This section walks through setting up the Gmail connector using a OAuth-enabled Google App. Anyone can do this (even without a paid Google Workspace)!

If you’re an organization with a Google Workspace, and you’d rather use a Service Account to access Gmail, it will be available soon!

Authorization

  1. Create a Google Cloud Project

  2. Enable the Gmail API

    • On the left panel, open APIs & services
    • Go to Enabled APIs and services
    • On the top click +ENABLE APIS AND SERVICES
    • Search for Gmail API and click ENABLE
    • Alternatively visit this link, select your project and enable the Gmail API
  3. Set up the OAuth consent screen

    • Under APIs & services, select the OAuth consent screen tab
    • If you don’t have a Google Organization select External for User Type
    • Call the app Onyx (or whatever you want)
    • For the required emails, use any email of your choice or founders@onyx.app if you wish for the Onyx team to help handle issues.
    • Click SAVE AND CONTINUE
  4. Set up Scopes

    • Add the scope .../auth/gmail.readonly for Gmail API

  1. Set up Test users

    • This is only applicable for users without a Google Organization.
      • Typically for a company, Onyx would be set up as an internal app so this step would not apply.
    • Add at least one test user email.

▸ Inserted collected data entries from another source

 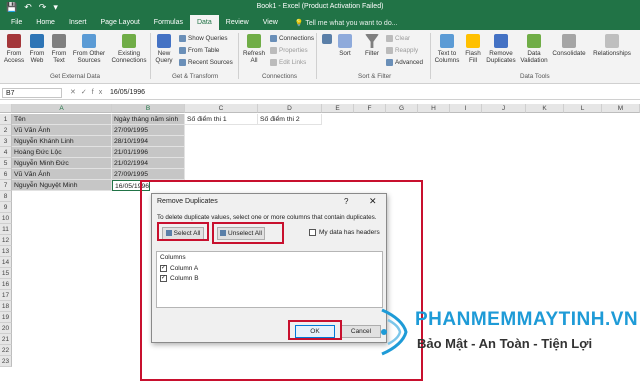 I want to click on row-header: 9, so click(x=6, y=208).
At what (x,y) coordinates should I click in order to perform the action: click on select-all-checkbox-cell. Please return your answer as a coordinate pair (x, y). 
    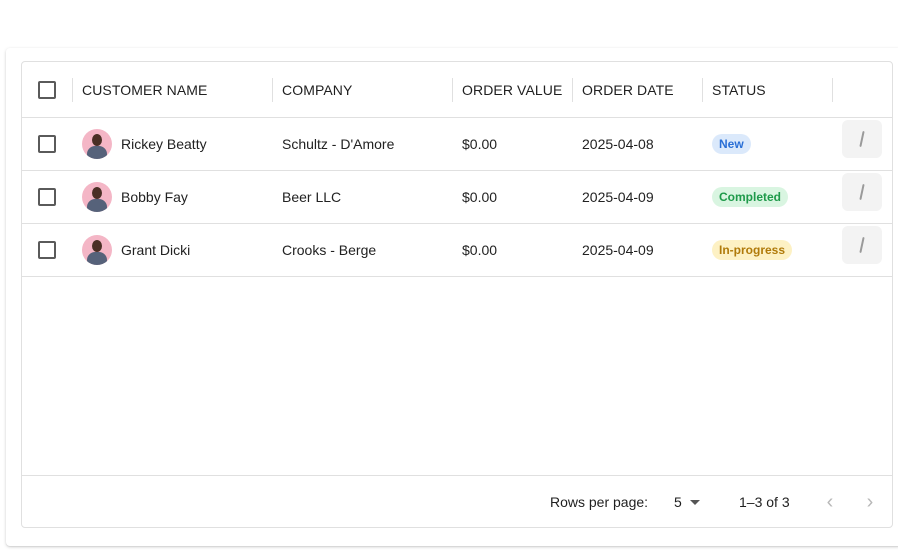
    Looking at the image, I should click on (47, 90).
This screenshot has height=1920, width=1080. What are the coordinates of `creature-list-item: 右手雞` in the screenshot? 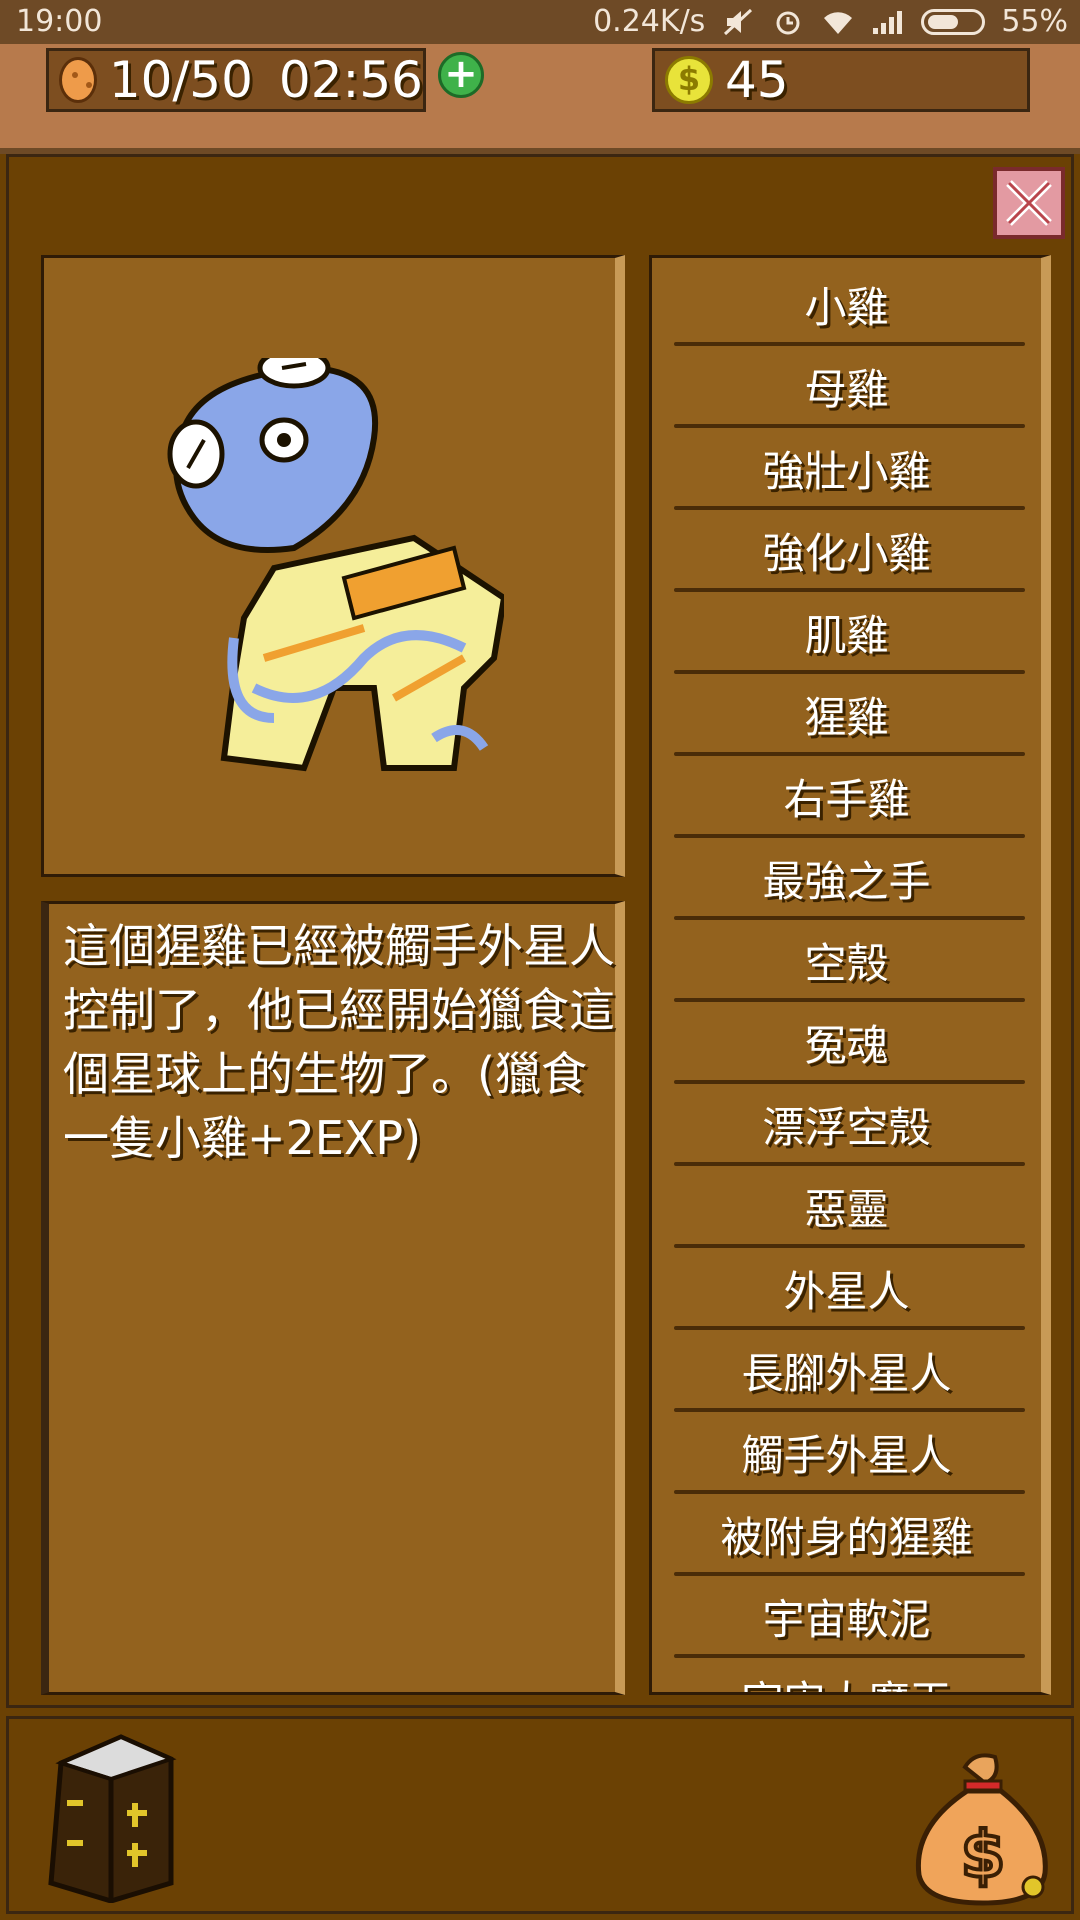 It's located at (846, 803).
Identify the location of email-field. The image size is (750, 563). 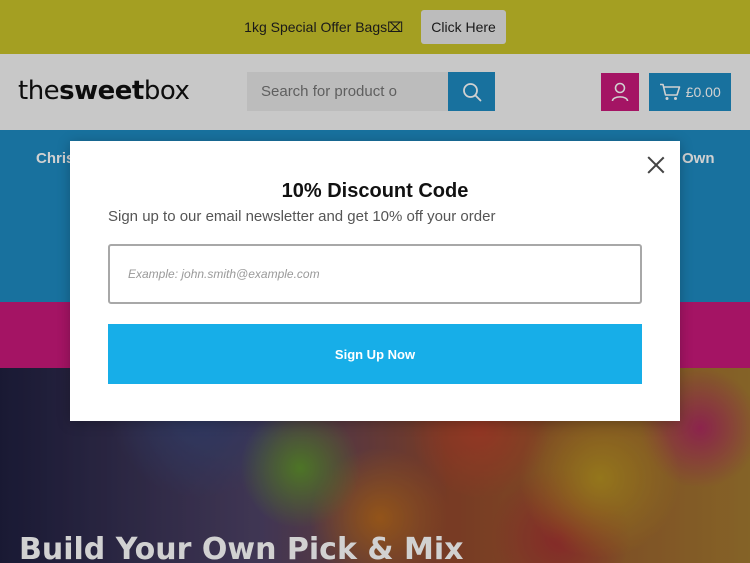
(375, 274).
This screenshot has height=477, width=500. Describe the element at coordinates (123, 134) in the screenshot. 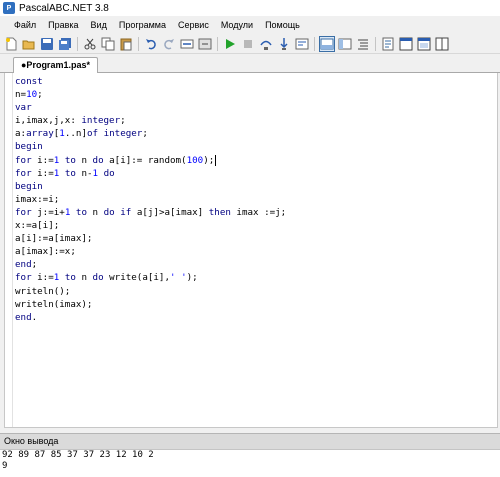

I see `code-keyword: integer` at that location.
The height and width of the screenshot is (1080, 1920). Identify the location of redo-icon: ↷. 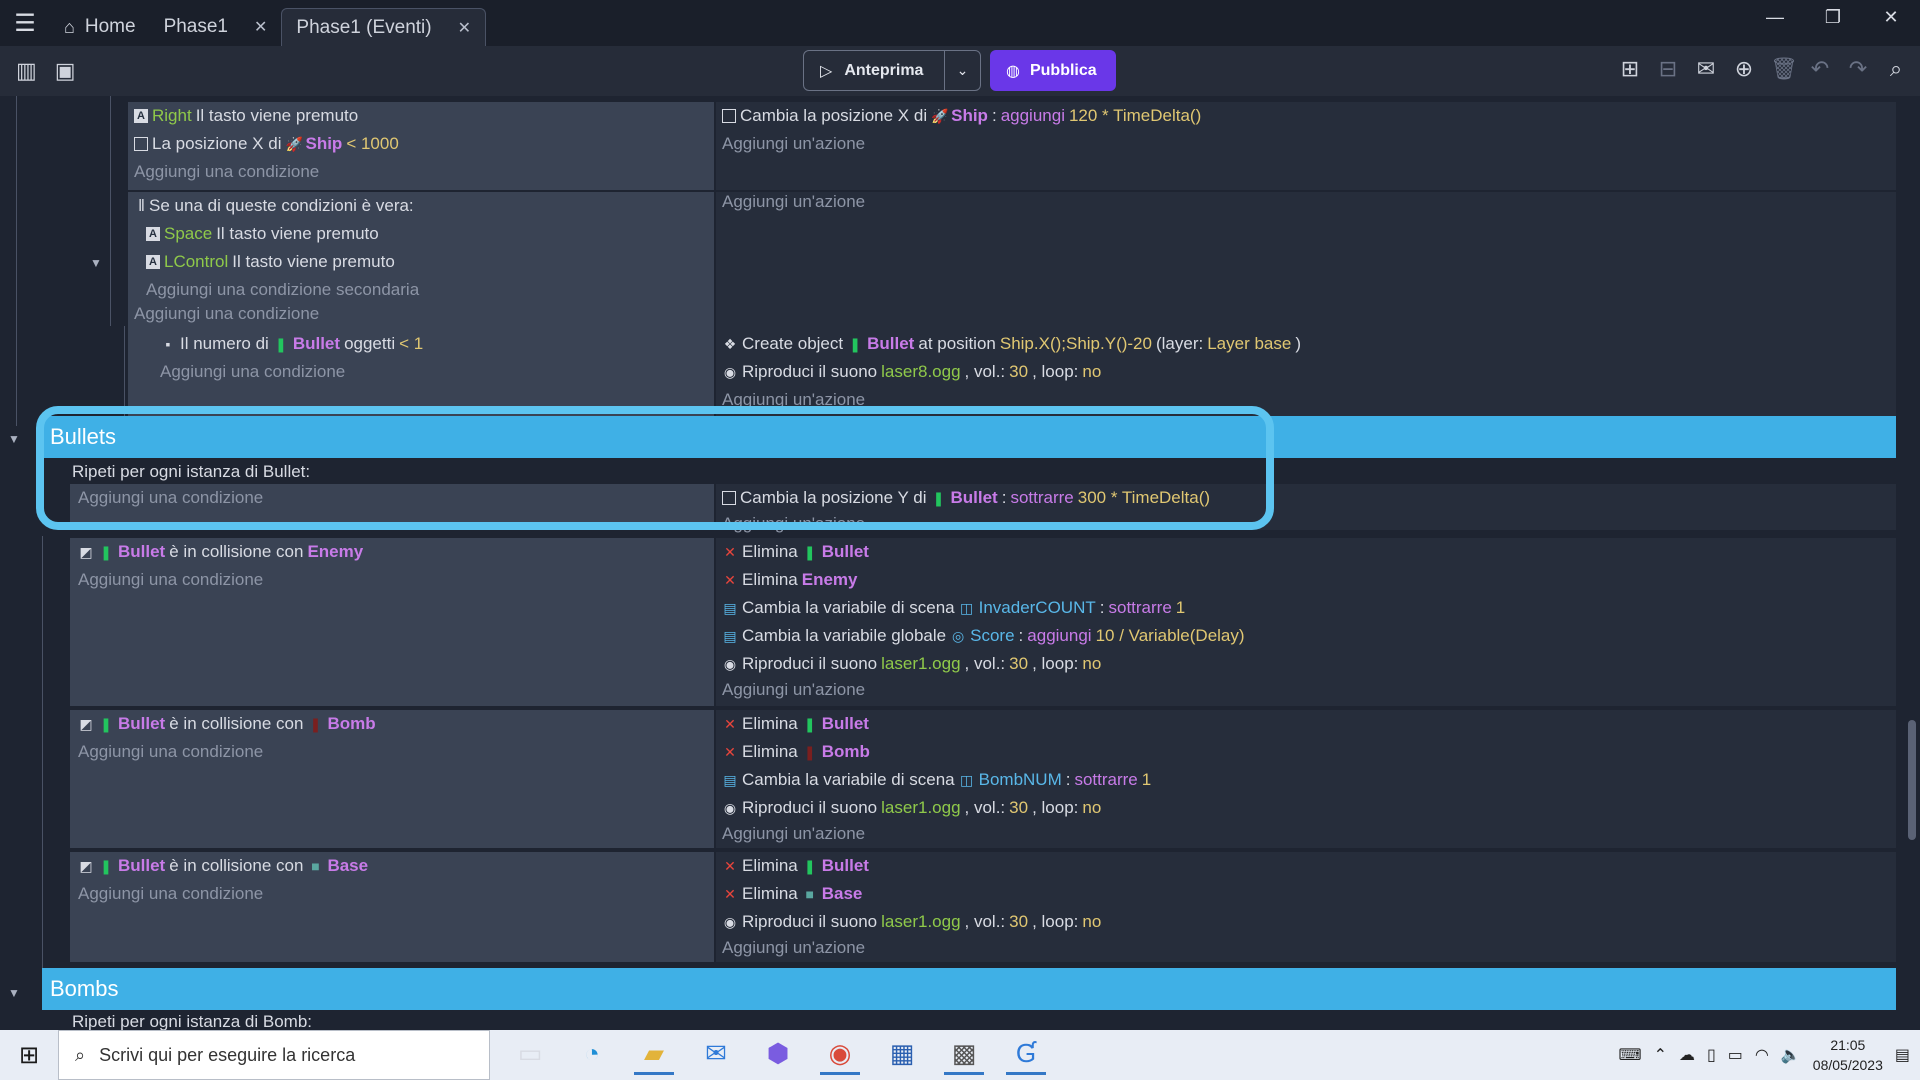
(1858, 69).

Only the email accounts added here will be allowed to run the OAuth flow to index new emails.
    • Click SAVE AND CONTINUE, review the changes and click BACK TO DASHBOARD
  2. Create Credentials

    • Go to the Credentials tab and select + CREATE CREDENTIALS -> OAuth client ID

- Choose Web application and give it some name like OnyxConnector - Add a Authorized JavaScript origins for http://localhost:3000 (or https://<INTERNAL_DEPLOYMENT_URL> if you have setup Onyx for production use) - Add a Authorized redirect URIs for http://localhost:3000/admin/connectors/gmail/auth/callback (or https://<INTERNAL_DEPLOYMENT_URL>/admin/connectors/gmail/auth/callback if you have setup Onyx for production use)

  • Click create and on the right hand side next to Client secret, there is an option to download the credentials as a JSON. Download the JSON for use in the next step.